Sequestration of cytosolic αE-catenin to mitochondria increases cell migration but does not disrupt cell–cell adhesion. (A) ActA, β-cat–ActA, and αE-cat shRNA cell suspensions were triturated, fixed, and imaged at the indicated times. (B) Cell clusters were binned into the following classes: 1–11, 12–20, 21–50, 51–100, or >100 cells, and the percentage of cell clusters in a bin class at a given time point is shown. Data shown are a representative example from two independent experiments. (C) Confluent monolayers were scratched (0 h) and imaged over time to track wound closure. (D) Rate of wound closure was measured and plotted as the mean width of the wound over time and defined in arbitrary units (au). Data shown are a representative example from two independent experiments. (E) 250–400 individual cells from each cell type were tracked for 2 h during wound closure.
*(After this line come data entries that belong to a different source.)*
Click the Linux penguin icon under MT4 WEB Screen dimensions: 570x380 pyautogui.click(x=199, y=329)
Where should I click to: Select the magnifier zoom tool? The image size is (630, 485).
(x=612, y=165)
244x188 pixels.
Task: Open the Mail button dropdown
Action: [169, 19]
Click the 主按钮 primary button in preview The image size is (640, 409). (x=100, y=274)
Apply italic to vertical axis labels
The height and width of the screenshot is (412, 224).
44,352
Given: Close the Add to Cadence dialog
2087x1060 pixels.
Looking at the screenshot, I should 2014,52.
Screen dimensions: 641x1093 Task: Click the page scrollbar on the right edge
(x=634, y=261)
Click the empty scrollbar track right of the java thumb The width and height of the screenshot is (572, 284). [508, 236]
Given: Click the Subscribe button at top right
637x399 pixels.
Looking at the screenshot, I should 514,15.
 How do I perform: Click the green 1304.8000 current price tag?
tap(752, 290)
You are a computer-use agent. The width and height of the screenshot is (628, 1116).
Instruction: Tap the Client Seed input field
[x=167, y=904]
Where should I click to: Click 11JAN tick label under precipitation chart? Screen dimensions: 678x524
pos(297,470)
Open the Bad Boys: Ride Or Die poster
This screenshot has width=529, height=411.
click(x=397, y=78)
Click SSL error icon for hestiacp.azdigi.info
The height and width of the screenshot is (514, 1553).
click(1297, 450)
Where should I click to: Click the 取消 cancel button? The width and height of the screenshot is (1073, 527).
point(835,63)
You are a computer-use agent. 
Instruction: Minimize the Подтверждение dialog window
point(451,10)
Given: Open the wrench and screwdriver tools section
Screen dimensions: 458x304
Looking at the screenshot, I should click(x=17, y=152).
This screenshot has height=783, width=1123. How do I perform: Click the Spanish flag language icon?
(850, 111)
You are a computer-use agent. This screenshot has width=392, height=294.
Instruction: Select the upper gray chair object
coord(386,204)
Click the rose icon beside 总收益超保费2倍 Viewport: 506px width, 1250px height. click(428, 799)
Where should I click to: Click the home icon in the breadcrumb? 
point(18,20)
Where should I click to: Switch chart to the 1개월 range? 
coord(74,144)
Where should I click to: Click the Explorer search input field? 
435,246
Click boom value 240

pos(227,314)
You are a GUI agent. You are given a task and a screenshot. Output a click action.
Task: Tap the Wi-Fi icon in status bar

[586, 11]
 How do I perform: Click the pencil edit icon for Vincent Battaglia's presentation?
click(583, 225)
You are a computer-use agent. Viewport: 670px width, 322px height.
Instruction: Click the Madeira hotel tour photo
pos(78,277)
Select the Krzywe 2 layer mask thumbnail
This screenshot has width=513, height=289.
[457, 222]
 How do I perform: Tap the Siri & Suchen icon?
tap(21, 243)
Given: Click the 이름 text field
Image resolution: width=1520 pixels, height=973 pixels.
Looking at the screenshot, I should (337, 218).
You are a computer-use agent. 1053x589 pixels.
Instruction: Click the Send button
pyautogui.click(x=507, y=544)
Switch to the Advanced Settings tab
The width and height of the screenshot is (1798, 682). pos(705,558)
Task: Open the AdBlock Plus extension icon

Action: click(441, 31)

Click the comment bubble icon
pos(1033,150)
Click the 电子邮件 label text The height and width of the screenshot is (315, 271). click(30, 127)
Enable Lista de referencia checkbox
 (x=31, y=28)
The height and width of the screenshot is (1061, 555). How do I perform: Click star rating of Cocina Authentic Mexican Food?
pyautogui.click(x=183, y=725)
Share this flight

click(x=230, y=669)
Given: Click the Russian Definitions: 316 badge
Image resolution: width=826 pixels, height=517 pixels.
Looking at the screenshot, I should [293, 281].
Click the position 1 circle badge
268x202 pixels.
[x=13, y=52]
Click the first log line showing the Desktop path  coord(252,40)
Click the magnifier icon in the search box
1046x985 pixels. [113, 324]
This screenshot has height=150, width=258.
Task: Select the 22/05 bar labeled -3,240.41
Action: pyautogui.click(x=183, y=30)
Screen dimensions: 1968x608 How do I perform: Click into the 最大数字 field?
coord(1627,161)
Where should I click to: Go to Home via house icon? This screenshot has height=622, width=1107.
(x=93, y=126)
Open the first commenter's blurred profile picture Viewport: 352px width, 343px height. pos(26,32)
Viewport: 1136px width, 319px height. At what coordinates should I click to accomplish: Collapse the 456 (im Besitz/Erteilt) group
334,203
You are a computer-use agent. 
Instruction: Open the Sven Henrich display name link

Velocity is defined as length of track/time. Coordination is defined as 1/radius (the inverse of the mean difference of angle between a target cell and neighbors; the lowest possible value is 2/π [∼0.64], and the highest is infinity). Persistence is defined as deviation/track length (the lowest possible value is 0, and the highest is 1). Error bars indicate SEM. **, P < 0.002 (Mann-Whitney test). Bars, 100 µm.